◆ Daftar Tugas:
- a) Jawablah pertanyaan berikut berdasarkan teks tentang Ferry Irwandi di bawah:
(i) Berapa jenderal TNI yang mendatangi Polda Metro Jaya?
(ii) Ferry Irwandi disebut sebagai CEO dari apa?
(iii) Menurut Ferry, apa yang sedang ia lakukan?
- b) Tulis ulang bagian teks tentang Ferry Irwandi mulai dari "Ferry Irwandi jadi" dan berlanjut sampai "yang dikonsultasikan TNI.", lalu ganti "Polda Metro Jaya" dengan "Mabes Polri".

◆ Teks yang Diberikan:
------------------------------------------------------------------------
Ferry Irwandi jadi Terduga
Sementara itu, empat jenderal TNI belum lama ini mendatangi Polda Metro Jaya, untuk berkonsultasi dengan jajaran kepolisian, Selasa, (10/9). Kedatangan mereka terkait dugaan tindak pidana yang melibatkan CEO Malaka Project, Ferry Irwandi.
Ferry Irwandi lantas menanggapi tindakan para jenderal tersebut. Melalui akun YouTube pribadinya, ia menyatakan tidak mengetahui persoalan yang dikonsultasikan TNI.
“Gua (saya) enggak tahu apa-apa, gua lagi main FIFA,” kata Ferry.
Ia juga menegaskan, tidak akan melarikan diri.
“Tenang aja Pak Jenderal, saya tidak pernah lari. Saya masih di Jakarta, saya tidak akan pergi ke Singapura, Cina, dan lain sebagainya, Pak,” ujarnya.
------------------------------------------------------------------------
◆ Data yang Diberikan:

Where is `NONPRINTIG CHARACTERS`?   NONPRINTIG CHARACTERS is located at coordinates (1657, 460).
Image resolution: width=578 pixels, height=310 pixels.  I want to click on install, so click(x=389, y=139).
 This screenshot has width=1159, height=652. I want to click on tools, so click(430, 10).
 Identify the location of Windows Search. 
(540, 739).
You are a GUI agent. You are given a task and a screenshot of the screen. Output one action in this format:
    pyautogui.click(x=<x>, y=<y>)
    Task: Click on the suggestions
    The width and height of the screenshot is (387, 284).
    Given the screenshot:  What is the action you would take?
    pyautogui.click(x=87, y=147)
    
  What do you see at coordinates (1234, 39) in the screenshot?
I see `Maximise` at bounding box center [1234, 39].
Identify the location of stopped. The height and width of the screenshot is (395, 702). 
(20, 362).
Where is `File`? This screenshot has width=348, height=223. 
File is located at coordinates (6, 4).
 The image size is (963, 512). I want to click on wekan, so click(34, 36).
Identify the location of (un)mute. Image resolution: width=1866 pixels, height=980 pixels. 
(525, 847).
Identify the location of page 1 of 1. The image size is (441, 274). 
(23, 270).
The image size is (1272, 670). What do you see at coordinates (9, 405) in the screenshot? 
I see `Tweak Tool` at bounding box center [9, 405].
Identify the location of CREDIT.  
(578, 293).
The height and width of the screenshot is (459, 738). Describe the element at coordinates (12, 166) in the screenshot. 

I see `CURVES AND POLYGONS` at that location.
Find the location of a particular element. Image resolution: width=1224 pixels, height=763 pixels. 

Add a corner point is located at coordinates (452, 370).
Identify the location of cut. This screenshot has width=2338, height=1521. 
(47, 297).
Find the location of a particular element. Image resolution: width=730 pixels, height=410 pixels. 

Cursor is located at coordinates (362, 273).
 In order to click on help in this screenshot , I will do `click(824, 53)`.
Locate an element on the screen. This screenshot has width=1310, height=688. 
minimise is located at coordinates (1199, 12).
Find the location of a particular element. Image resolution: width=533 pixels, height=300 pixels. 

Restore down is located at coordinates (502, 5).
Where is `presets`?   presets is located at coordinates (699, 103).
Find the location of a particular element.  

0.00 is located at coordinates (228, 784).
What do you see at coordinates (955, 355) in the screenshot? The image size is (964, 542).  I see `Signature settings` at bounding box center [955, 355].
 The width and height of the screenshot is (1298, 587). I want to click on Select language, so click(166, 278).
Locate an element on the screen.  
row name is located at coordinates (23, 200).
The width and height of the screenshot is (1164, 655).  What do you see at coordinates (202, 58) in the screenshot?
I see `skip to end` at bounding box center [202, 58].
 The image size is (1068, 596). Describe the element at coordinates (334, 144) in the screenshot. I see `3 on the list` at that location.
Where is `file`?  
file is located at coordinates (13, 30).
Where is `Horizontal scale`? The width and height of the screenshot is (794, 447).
------------------------------------------------------------------------
◆ Hasil Akhir:
- a)
(i) Empat jenderal.
(ii) Malaka Project.
(iii) Main FIFA.

- b)
Ferry Irwandi jadi Terduga
Sementara itu, empat jenderal TNI belum lama ini mendatangi Mabes Polri, untuk berkonsultasi dengan jajaran kepolisian, Selasa, (10/9). Kedatangan mereka terkait dugaan tindak pidana yang melibatkan CEO Malaka Project, Ferry Irwandi.
Ferry Irwandi lantas menanggapi tindakan para jenderal tersebut. Melalui akun YouTube pribadinya, ia menyatakan tidak mengetahui persoalan yang dikonsultasikan TNI.